- From: Martin Duerst <duerst@w3.org>
- Date: Wed, 14 Aug 2002 09:20:16 +0900
- To: carlo@linux.it, www-validator@w3.org
Hello Carlo, At 23:11 02/08/13 +0200, Carlo Perassi wrote: >As I explain to the Apache developers >( >see >http://marc.theaimsgroup.com/?l=apache-httpd-dev&m=102918549709592&w=2 >and >http://marc.theaimsgroup.com/?l=apache-httpd-dev&m=102925143132691&w=2 >) >it's trivial to change the Apache C code to generate W3C pages but they have >technical reasons which don't permit to define a meta tag with charset >definition... so some minutes ago, on the Apache CVS tree it's appeared a fix >for a header problem, and as Greg Ames <gregames@apache.org> said >"I would hope that if (the Validator) saw a good http Content-Type header, >it wouldn't need the stuff in the html meta line." Yes, this is true. A Content-Type with a charset parameter is of course sufficient. But there may be an additional complication: Some 404s may be in other encodings than iso-8859-1. In that case, the header would be wrong.
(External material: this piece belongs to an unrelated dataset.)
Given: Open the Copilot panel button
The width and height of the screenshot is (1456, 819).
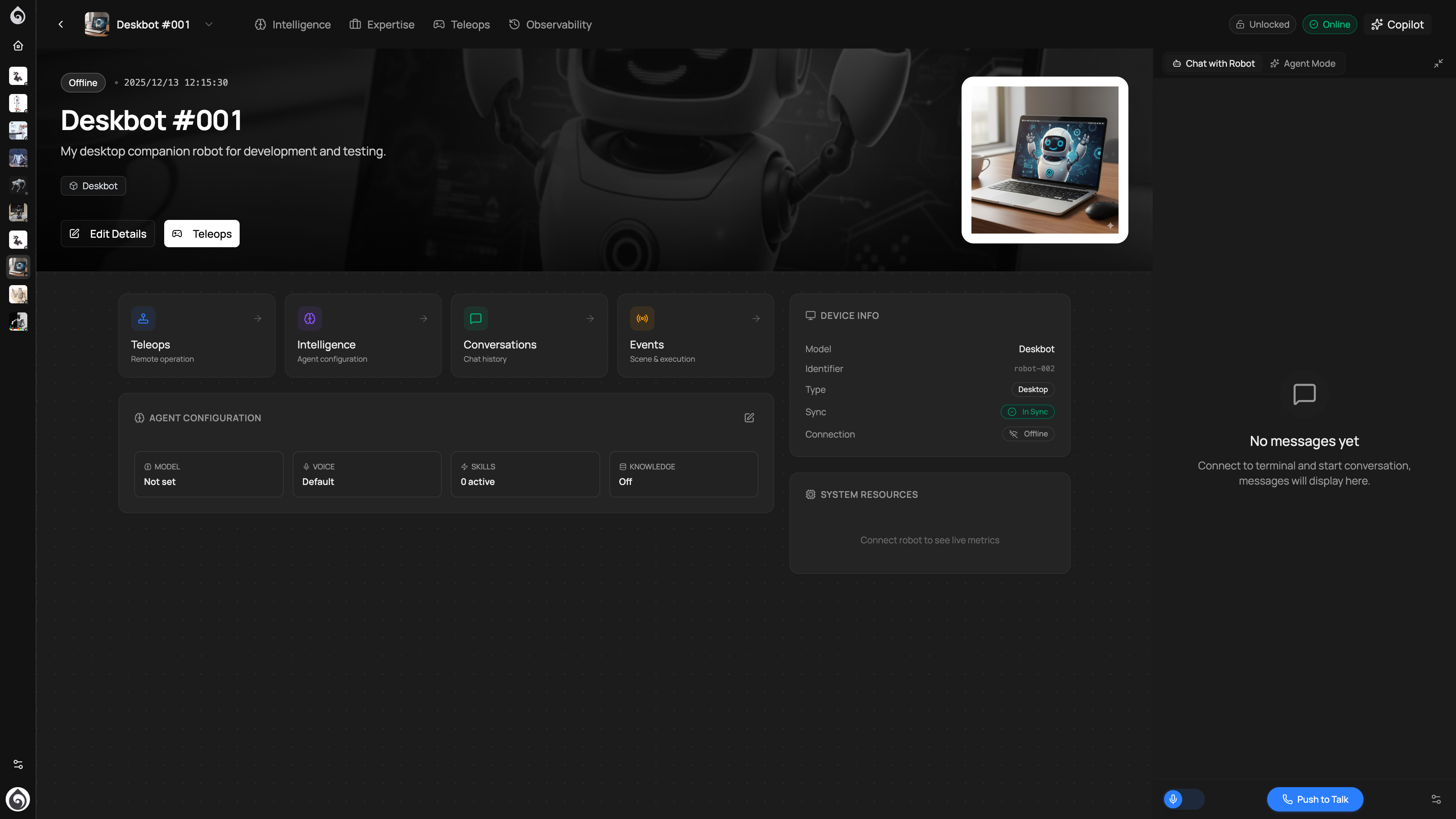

As long as this is just for the built-in 'last resort' error message that doesn't change, it's okay. But in case it's tagged onto any arbitrary error message, it's a problem. BTW, a related problem is the directive 'AddDefaultCharset'. This adds a 'charset' parameter to *every* Content-Type that doesn't already have one. This means that if you have some gifs, they get served as Content-Type: image/gif; charset=foo. This is of quite useless. >Before trying the new Apache CVS code... I found a "problem": when your >Validator found a "404" on the response header of the server, it doesn't >parse the HTML provided anymore. >My question is: why don't you drive the Validator to parse the html code, even >when the return code is different from 200? >If you do like this, Apache team will be able to check if the fix on the code >which produces the header of the response is enough to pass the test. I think in general, it's a bad idea to parse return codes except 200. Assume the following scenario: Somebody wants to validate a bunch of pages. Somehow they get the URIs a bit wrong. They get a bunch of 404s, which all validate correctly. They think everything is fine, while it's absolutely not. But I think having an option 'validate error messages' is a good idea, because we want to be able to validate all html. Regards, Martin. Regards, Martin.